Dimensions: 20.9 x 11.1 (closed) / 39 x 28 cm (opened).
Edition of 35
Huwawa in the Everyday is a photobook in the form of a medieval medical folding almanac. Folding almanacs were worn from the belt, containing astrological, medical and calendric information, and employed by physicians to prognosticate and diagnose. This book contains twelve images, one for each month, of entrails or coiled materials encountered in my art materials, research and the everyday that might resemble the demon Huwawa/Humbaba’s face.

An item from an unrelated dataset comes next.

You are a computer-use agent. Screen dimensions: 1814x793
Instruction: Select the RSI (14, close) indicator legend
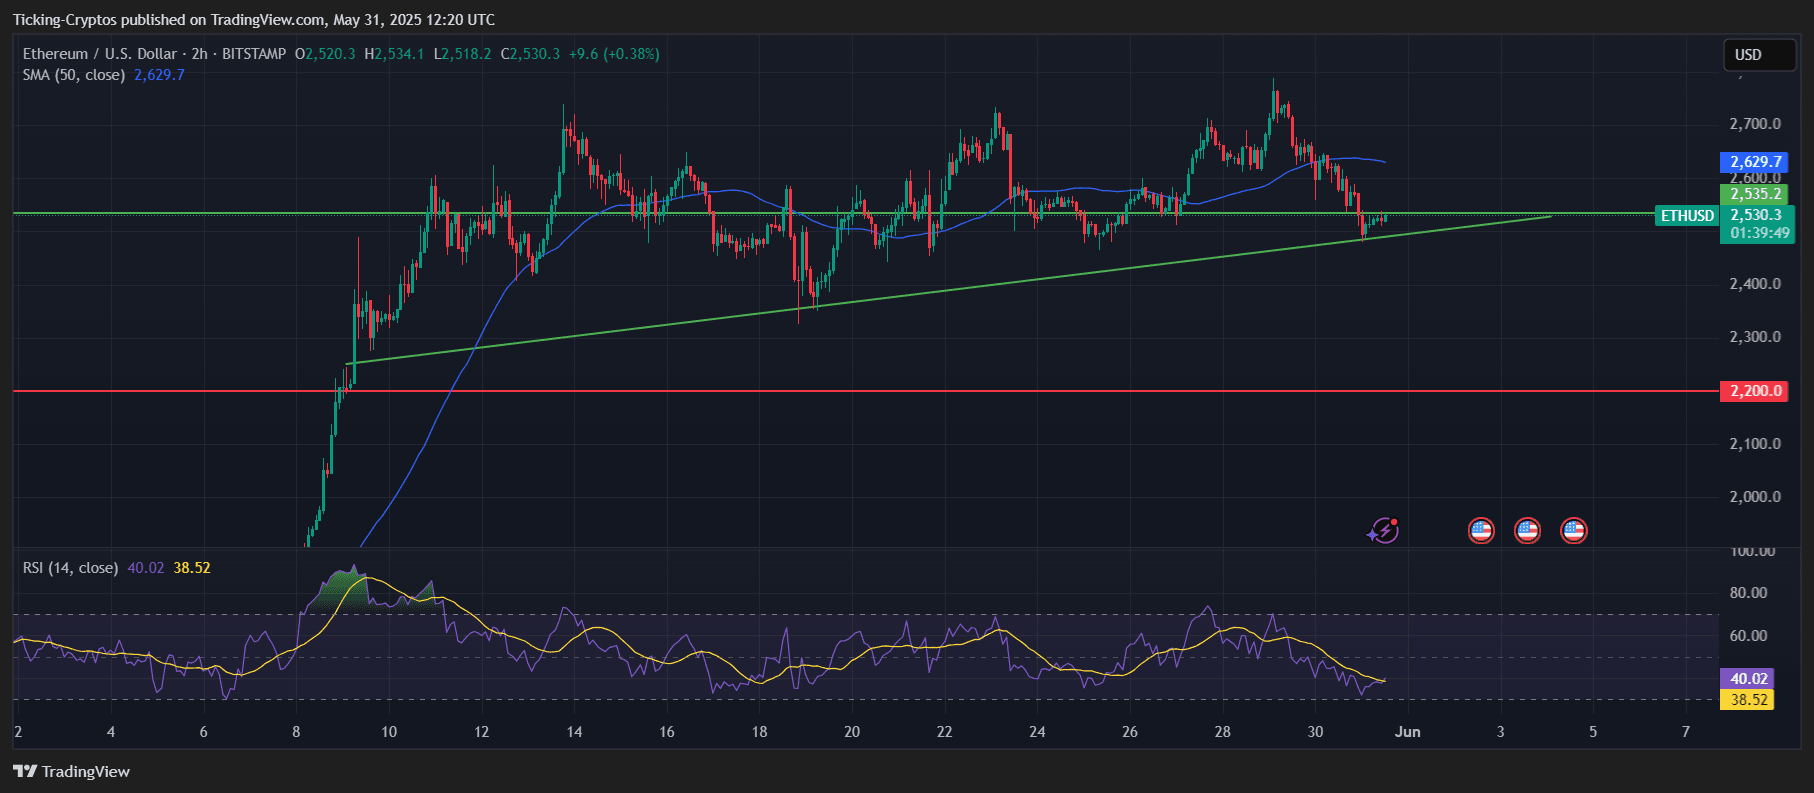coord(70,568)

The form of the book makes reference to the 15th century folding almanac in the Wellcome library. The cover of my book, made from a collagraphic plate of embroidered text and image when printed, creates an embossed surface which nods to the textured silk binding covers of the Wellcome’s manuscript. The face of Huwawa on the cover, is based on the Mesopotamian divination model housed in the British Museum, which portrays Huwawa’s face as coiled intestines. The inscription on the reverse of the model reveals an omen that if entrails were encountered that look like this model, it would mean 'revolution'.
The book was exhibited at Prescriptions: artist' books on wellbeing and medicine, at the Beaney Museum of Art and Knowledge, Canterbury, 2016 and is held in the Special Collections & Archives at the University of Kent and the Wellcome Library, London.